Word and item position data:
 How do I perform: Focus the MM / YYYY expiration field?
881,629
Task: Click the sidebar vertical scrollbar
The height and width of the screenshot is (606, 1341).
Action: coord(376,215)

Directive: Arrange every line of the listing above as a Markdown table with the columns "Row" and "Line", numbering each row and skipping blank lines.

Result of the exercise:
| Row | Line |
|---|---|
| 1 |  How do I perform: Focus the MM / YYYY expiration field? |
| 2 | 881,629 |
| 3 | Task: Click the sidebar vertical scrollbar |
| 4 | The height and width of the screenshot is (606, 1341). |
| 5 | Action: coord(376,215) |